Monika Thomas "Jedes Projekt braucht seine eigene Therapie", so ein Kernsatz von ihr. Welche Unterstützer wären zu holen, wie sind die Liegenschaftsverhältnisse, das seien vorab zu klärende Fragen, um die "Therapie" gut aufstellen zu können. Umsetzungen müssen zudem auch evaluiert werden, um zu schauen, ob die Therapie wirke. Das Dreieck von Idee & Vision, rechtlichem Rahmen und ökonomischer Seite gut zusammen zu denken, sei wichtig. Als bekennende BauGB-Fanin motivierte sie den vhw mit dem den Auftrag, "immer schön den Baukasten (Fortbildung) zu vermitteln".

Matthias zu Eicken Als Wohnungspolitiker gab es im Vorgespräch das Statement: Stadtentwicklung braucht Kleinteiligkeit! Privatpersonen seien selten Experten, die brauchen Unterstützung, um die gesamtgesellschaftlichen Transformationsaufgaben in ihrem oft kleineren Eigentum auch zu stemmen.

Matthias zu Eicken Lieber Innenentwicklungsmanager als Innenentwicklungsmaßnahmen, Beitrag in der FWS 5/2025

Und zum Schluss

ließ Prof. Dr. Jürgen Aring, Erster Vorstand vhw e. V., den Tag noch einmal Revue passieren. "Dieses 'Entscheidend is' auf'm Platz' hat was mit machen und gut machen zu tun", so Aring und ging dann durch die Veranstaltung, die Beschreibungen von Situationen, aber auch Botschaften und Feststellungen beinhaltete.
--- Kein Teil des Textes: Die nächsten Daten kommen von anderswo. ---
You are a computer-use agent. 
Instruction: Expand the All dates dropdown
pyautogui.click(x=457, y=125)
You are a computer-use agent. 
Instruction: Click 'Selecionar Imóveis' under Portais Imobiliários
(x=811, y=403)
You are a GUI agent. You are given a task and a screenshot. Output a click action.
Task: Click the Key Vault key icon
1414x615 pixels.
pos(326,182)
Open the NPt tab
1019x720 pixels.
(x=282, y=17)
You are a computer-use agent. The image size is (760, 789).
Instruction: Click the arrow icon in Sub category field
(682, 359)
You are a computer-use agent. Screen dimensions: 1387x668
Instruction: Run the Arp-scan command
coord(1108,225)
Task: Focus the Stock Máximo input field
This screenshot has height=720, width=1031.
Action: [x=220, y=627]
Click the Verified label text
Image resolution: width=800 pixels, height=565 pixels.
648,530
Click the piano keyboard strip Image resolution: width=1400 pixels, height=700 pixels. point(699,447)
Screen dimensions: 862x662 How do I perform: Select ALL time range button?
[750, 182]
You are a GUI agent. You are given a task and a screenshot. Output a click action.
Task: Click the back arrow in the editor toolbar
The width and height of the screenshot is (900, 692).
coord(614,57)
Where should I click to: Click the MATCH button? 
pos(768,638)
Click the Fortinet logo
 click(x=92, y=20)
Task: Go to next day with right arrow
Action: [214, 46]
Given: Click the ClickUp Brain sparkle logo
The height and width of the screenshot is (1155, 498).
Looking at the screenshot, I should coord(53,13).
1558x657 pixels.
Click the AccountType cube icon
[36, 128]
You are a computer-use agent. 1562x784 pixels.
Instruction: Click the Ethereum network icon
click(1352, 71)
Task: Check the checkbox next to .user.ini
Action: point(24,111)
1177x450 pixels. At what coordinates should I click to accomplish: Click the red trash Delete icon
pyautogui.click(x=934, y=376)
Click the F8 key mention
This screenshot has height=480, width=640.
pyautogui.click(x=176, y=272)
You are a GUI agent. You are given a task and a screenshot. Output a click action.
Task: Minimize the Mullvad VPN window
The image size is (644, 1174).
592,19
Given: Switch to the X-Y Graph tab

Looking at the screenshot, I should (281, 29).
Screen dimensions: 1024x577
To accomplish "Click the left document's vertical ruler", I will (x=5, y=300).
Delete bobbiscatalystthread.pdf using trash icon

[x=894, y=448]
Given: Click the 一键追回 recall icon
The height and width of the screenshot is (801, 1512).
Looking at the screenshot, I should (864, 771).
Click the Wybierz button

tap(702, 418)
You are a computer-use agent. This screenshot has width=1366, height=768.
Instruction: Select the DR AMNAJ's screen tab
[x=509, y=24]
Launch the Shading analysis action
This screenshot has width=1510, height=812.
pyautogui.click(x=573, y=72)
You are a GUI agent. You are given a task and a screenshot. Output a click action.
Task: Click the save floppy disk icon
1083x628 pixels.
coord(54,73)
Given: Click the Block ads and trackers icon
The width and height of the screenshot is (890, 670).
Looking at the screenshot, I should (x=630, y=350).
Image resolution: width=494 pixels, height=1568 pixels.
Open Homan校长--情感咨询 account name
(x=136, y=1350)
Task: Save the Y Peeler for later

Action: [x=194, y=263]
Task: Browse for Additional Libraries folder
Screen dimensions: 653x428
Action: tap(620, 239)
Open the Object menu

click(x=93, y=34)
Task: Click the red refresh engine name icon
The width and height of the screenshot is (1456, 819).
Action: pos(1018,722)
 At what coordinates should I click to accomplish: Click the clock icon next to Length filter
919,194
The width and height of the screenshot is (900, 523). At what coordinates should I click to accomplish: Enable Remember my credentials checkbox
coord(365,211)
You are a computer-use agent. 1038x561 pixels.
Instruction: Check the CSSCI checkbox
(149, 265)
So wurde im Vortrag von Dr. Kurz deutlich, dass es durchaus bei den Wegen zu den Zielen Erkenntnisprobleme gebe. Bei Prof. Nassehi blieb ihm eine Art Verlust der Gegenwart hängen, was in der Keynote deutlich wurde. Bei den Diskussionen wurden viele konkrete Situationen beschrieben, die wir ändern wollen, die aber auch größer eingebunden sind. So fiel ihm beim Vortrag von Prof. Kegelmann das Wort "Kultur" als eine Art Bewegungsgefüge auf. Auf dem Platz im Humboldt Carré waren heute motivierte Städte, die gute Kommunikation pflegen, neues Personal gewinnen und Herausforderungen angehen. So habe ihn der Impuls von Stefan Thabe aus Herne beeindruckt, weil dieses "Zum Jammern gehts uns zu schlecht" zwangsläufig zu einem Umkrempeln führe. "Alles, was passieren soll, muss auf den vorhandenen Stadtflächen geschehen, das ist unsere große Herausforderung der nächsten Jahre. Für manche dieser Prozesse haben wir Wissen, bei anderem sind wir noch nicht so weit. Zwar sind Leitvorstellungen klar, Wege liegen vor, erste Planwerke entstehen, aber dann kommt 'Auf'm Platz' mit kleinteiliger Gemengelagen, stumpf gewordenen Instrumenten ... - vielleicht ist jetzt die Zeit für ein neues 'Umkrempelungsstädtebauinstrumentarium'", schließt Jürgen Aring.